Infinite Sky by CJ Flood review

Posted by Reinaldo Massengill on Tuesday, June 11, 2024
ReviewSimon Mason enjoys an exhilarating tale of Gypsies, young love and rebellion in rural England

"It was three months after Mum left that the Gypsies moved in." To Iris's father and brother and best friend Matty, the family who set themselves up in the paddock over the road are trouble: thieving, filthy pikeys, impossible to live with and almost impossible to move on. But 13-year-old Iris (nickname "Eye, as in ball") finds them fascinating to watch. They are a complete family, for one thing. Her own mother has left home to work out a midlife crisis travelling – Gypsy-like – through Tunisia in a van. The Gypsy mother has a baby, four little girls, some dogs, a man and a slender, ginger-blond teenage boy.

It isn't long before Iris and the Gypsy boy (Trick, as in Patrick) strike up a friendship. But in the time-honoured tradition of Romeo and Juliet, their relationship is soon thrown into disarray by circumstances. Iris's father is determined to evict the Gypsies. Iris's 16-year-old brother Sam, disoriented by his mother's abandonment, falls in with notorious troublemaker Punky Beresford, another Gypsy-hater. And Trick's father turns out to be a bare-knuckle champion. Tensions mount until the volatile situation could be set off by the slightest thing, which duly arrives when Iris's father's shed is broken into. The result is violence, not just physical violence but also the agony of divided loyalties.

The general territory may be traditional, but Infinite Sky is very much its own story. It has the great power of ordinariness. Here is a slightly scruffy rural England of farmers' fields and supper from the chippie, and bored teenagers drinking on the cricket pitch, evocatively described in unforced, unfussy prose that is as comfortable with the natural world as it is with social worlds of home, school and – in the extraordinarily powerful final scenes – hospital. CJ Flood has a gift for small, purposeful details: settings, such as the charmed hollow in the cornfield where Iris and Trick meet on lazy mornings, or the riotous paddock at night as the tractors begin the eviction, are quietly but brilliantly visual and full of feeling. Her main characters are alive with the same sort of unshowy independence. Particularly good are Iris's bewildered father, emotionally out of his depth; unsettled Sam, propelled by his mother's departure from childhood into a confusion of bad behaviour; gentle Trick, unlucky enough to know more about fighting than he should; and Iris herself, a girl touchingly ready to meet the world with curiosity and hope. The story that unfolds is the natural combination of the competing desires of these characters – and all the more satisfying for it.

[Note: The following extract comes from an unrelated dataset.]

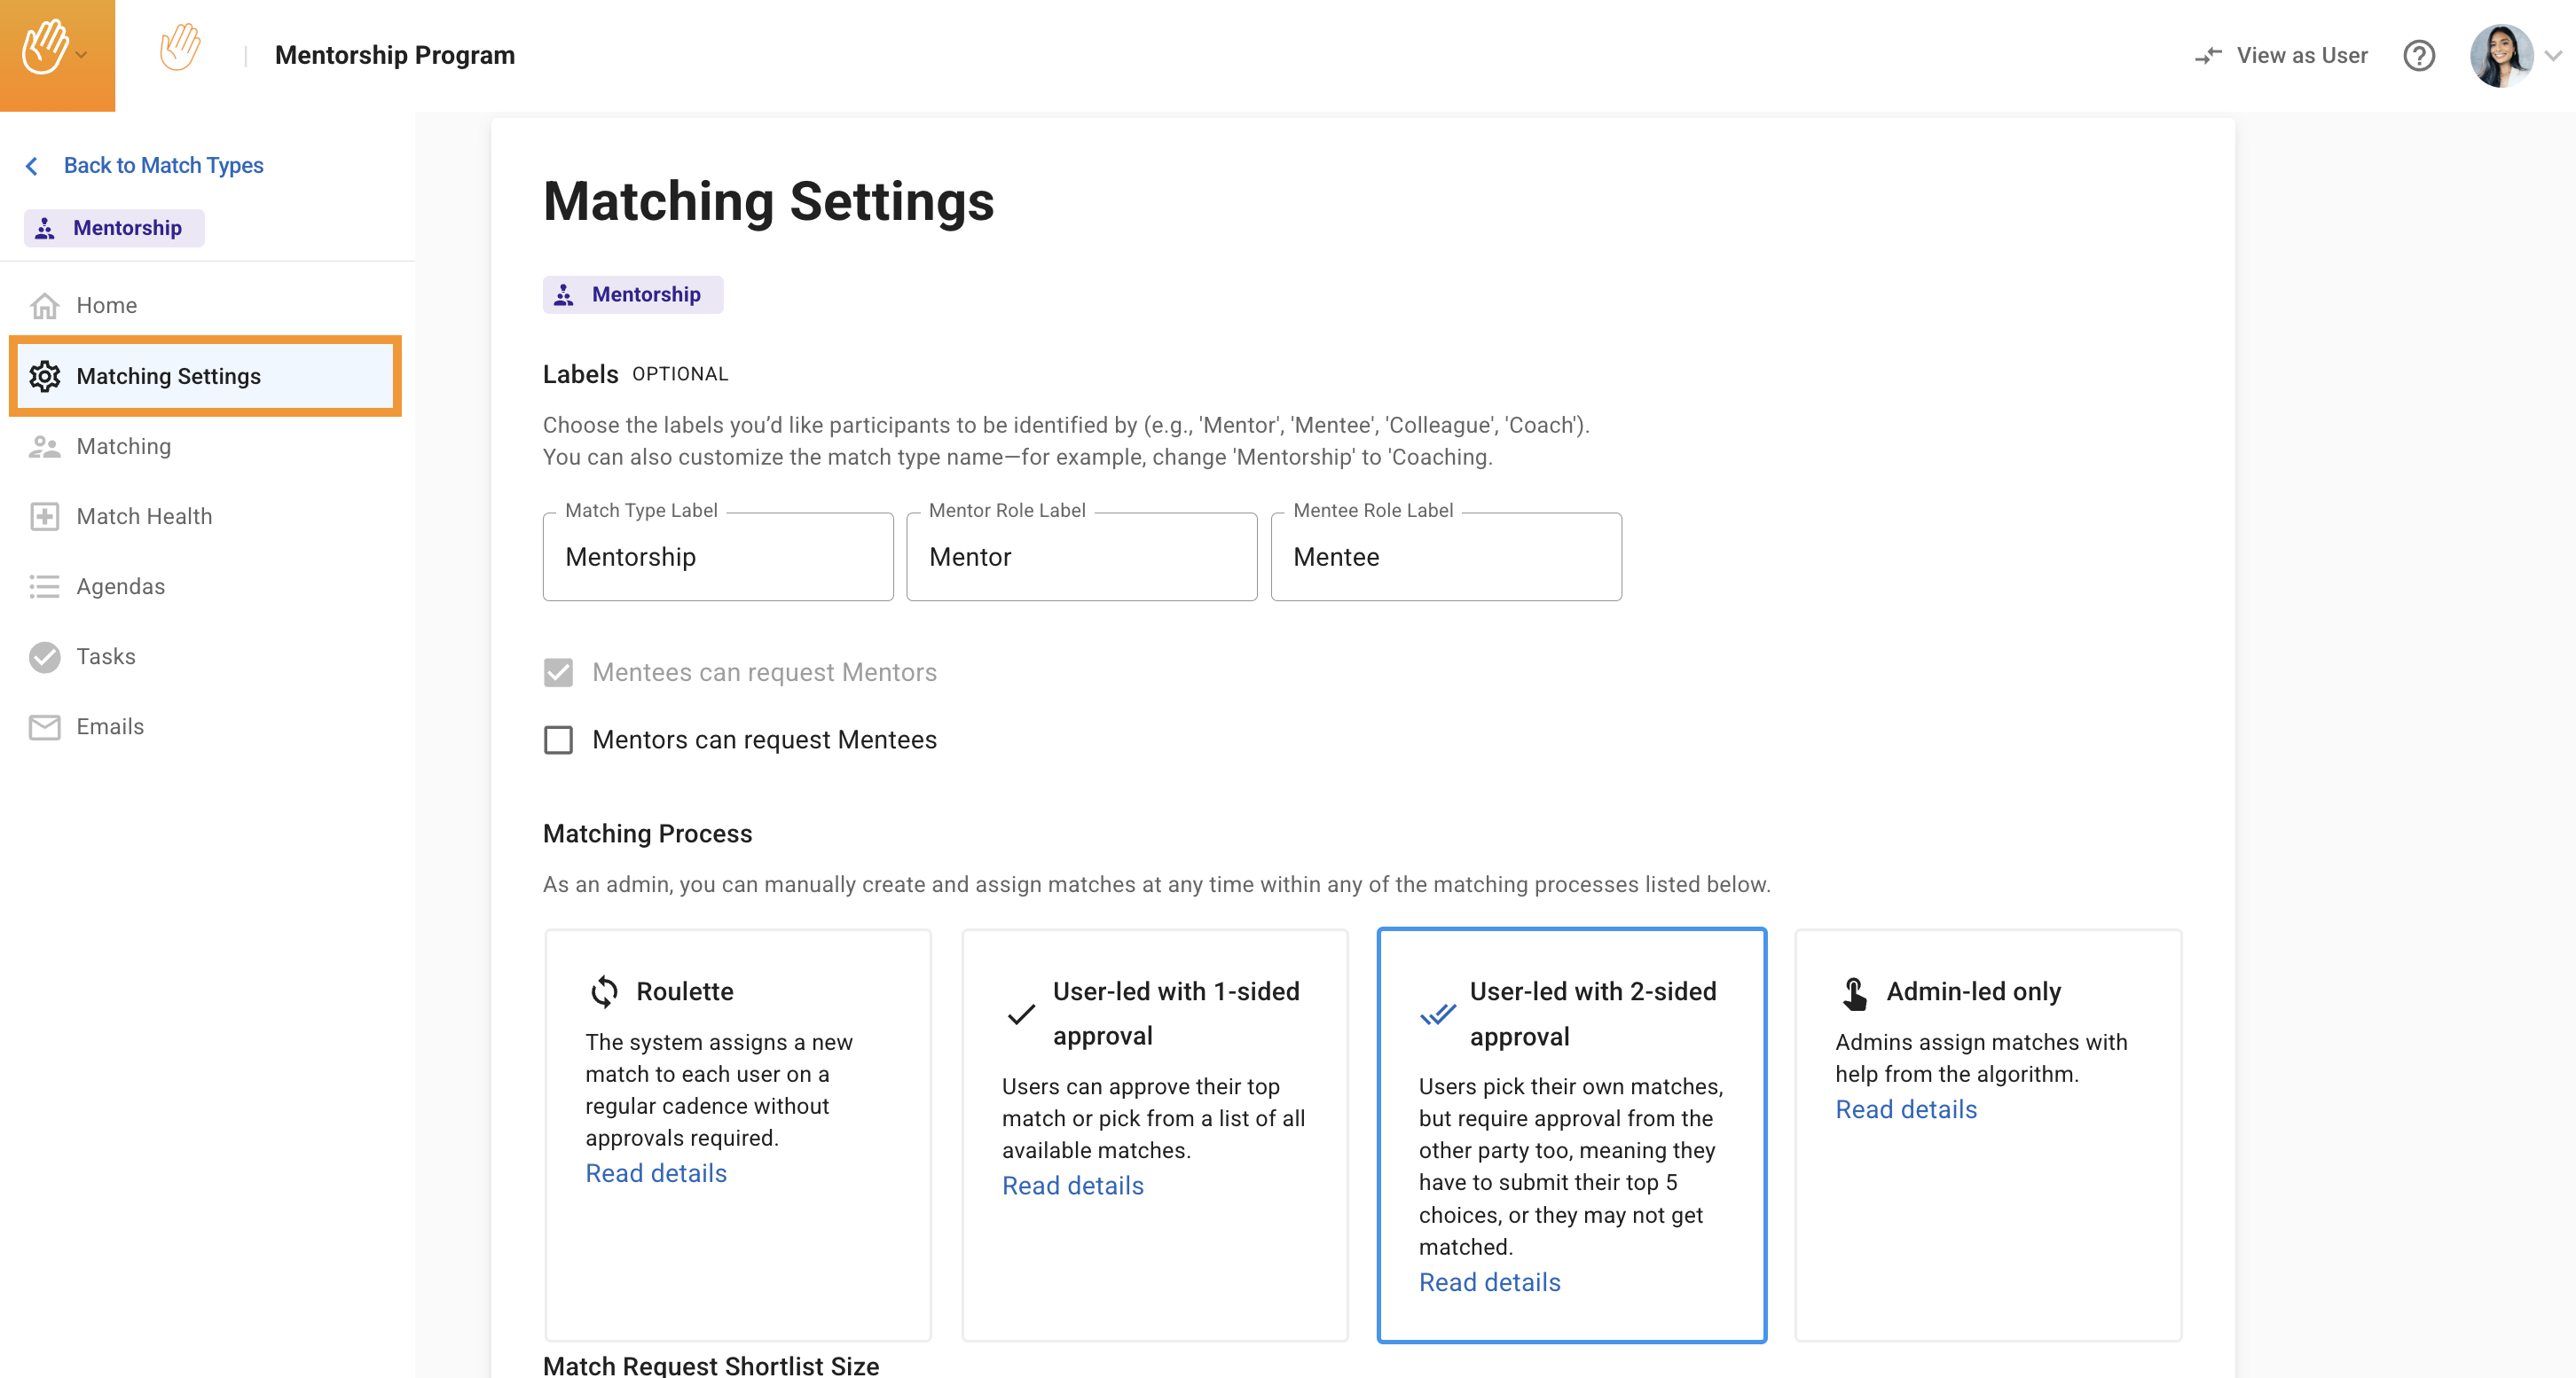
Task: Click the View as User switch icon
Action: pos(2208,56)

Infinite Sky is Flood's debut novel, and it's tempting to ask what marks her out. I think it's her lack of fear. It's noticeable in the details, which are so true to themselves without being showy, but more striking still, I think, in her storytelling. She is unafraid to enter the trickiest, most fraught areas, especially in the highly emotional finale. The fact that a whole novel's worth of unresolved questions remain only strengthens the impression that here is a story assured enough and tough enough to be itself, exhilaratingly uninterested in such niceties as neat conclusions.

Simon Mason's Moon Pie is published by David Fickling.